Oliver Blanchard, que fue economista jefe del FMI entre 2008 y 2015, comentó sobre la situación francesa: «Es muy posible que se necesite una crisis que haga que la gente se siente a la mesa y esté dispuesta a aceptar recortes».

En otras palabras, no cree que ningún gobierno francés pueda evitar una crisis de deuda, y que será necesario un ajuste de este tipo para equilibrar las cuentas. Lo mismo parece ocurrir en Estados Unidos.

Los medios de que dispone la clase dominante para hacer frente a la deuda son todos poco atractivos. Pueden subir los impuestos, normalmente a la capa ligeramente más acomodada de la clase trabajadora, lo que supondría un recorte significativo de su nivel de vida. También reduciría la capacidad de esta capa para consumir, comprar coches, vacaciones, etc. Por lo tanto, amenazaría con empujar la economía a la recesión.

Por supuesto, pueden recortar el estado del bienestar. Pero después de unos 15 años de austeridad, muchos servicios públicos están al borde del colapso. Más recortes los empujarían definitivamente al abismo.

Hay soluciones menos ortodoxas, que ahora se están debatiendo abiertamente. Por ejemplo, podrían inflar la deuda imprimiendo dinero, lo que alimentaría la inflación. Por cierto, la única vez que la deuda pública se redujo desde 2008 fue en los años en que la inflación alcanzó el 8-10 %.

Pero una política de este tipo también causaría estragos en la frágil estabilidad política existente. Mantener una inflación significativa durante mucho tiempo destruiría el ahorro.
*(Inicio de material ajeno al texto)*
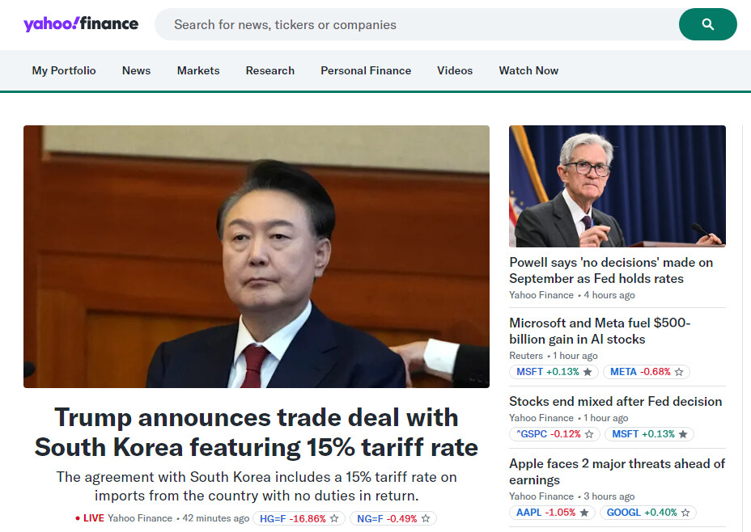Toggle watchlist star for HG=F ticker
Viewport: 751px width, 532px height.
(334, 518)
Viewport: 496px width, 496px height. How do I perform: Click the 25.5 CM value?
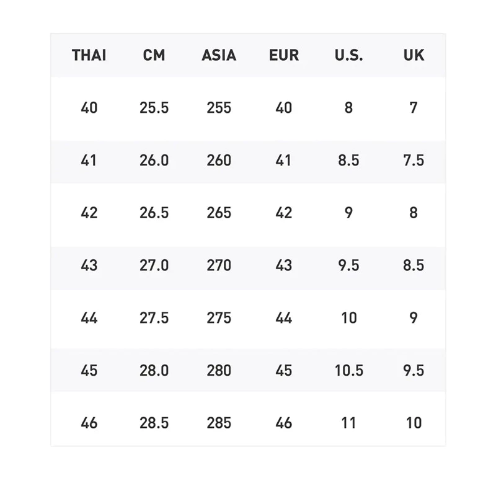pyautogui.click(x=154, y=108)
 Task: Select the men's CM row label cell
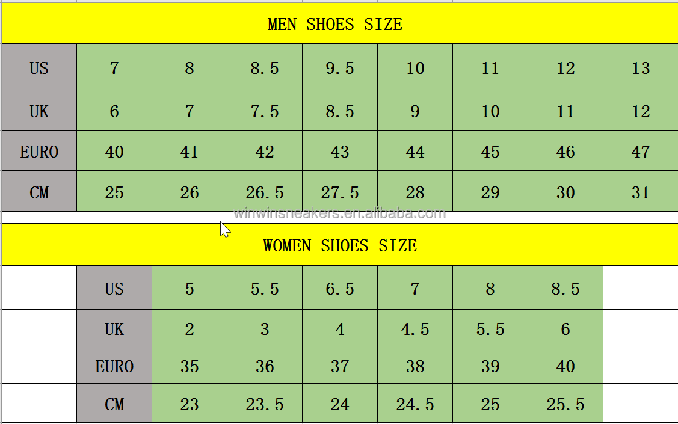(x=39, y=192)
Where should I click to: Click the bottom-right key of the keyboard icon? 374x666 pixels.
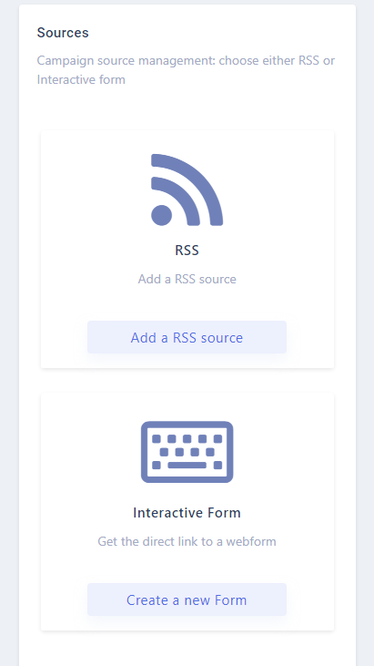point(218,465)
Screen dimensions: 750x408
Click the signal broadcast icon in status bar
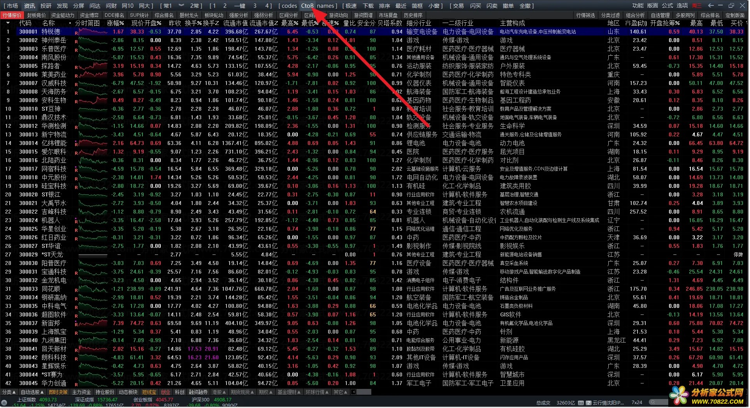tap(581, 403)
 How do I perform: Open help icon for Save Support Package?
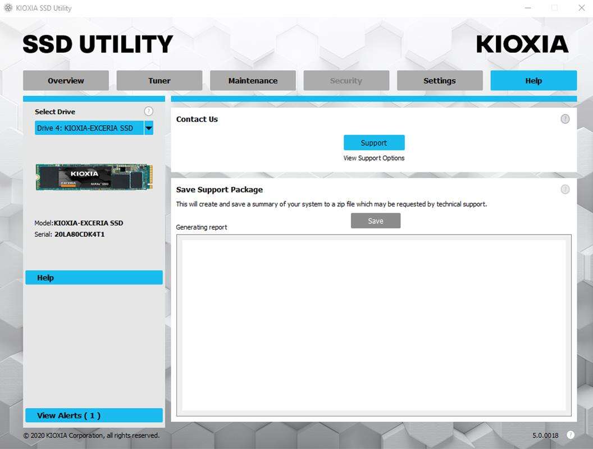pos(565,190)
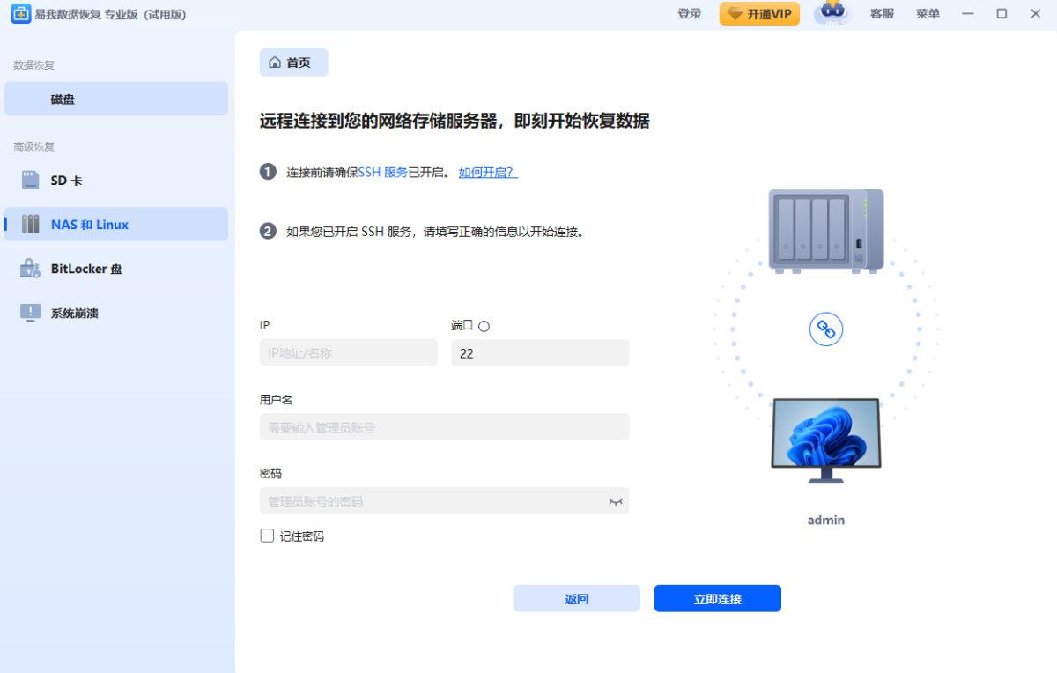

Arruinaría los fondos de pensiones y las compañías de seguros, que dependen en gran medida de los intereses para obtener sus ingresos. Y provocaría una lucha de clases masiva, ya que los trabajadores lucharían por mantener sus salarios, mermados por la inflación.

En este sentido, toda la crisis económica encuentra su expresión en la crisis de las finanzas públicas. Por un lado, es un reflejo de la crisis, pero ahora también es, cada vez más, una fuente de inestabilidad para el conjunto de la economía. Si el mundo ha dependido de los gobiernos para mantener en marcha la industria, es evidente que estos pronto dejarán de ser capaces de hacerlo.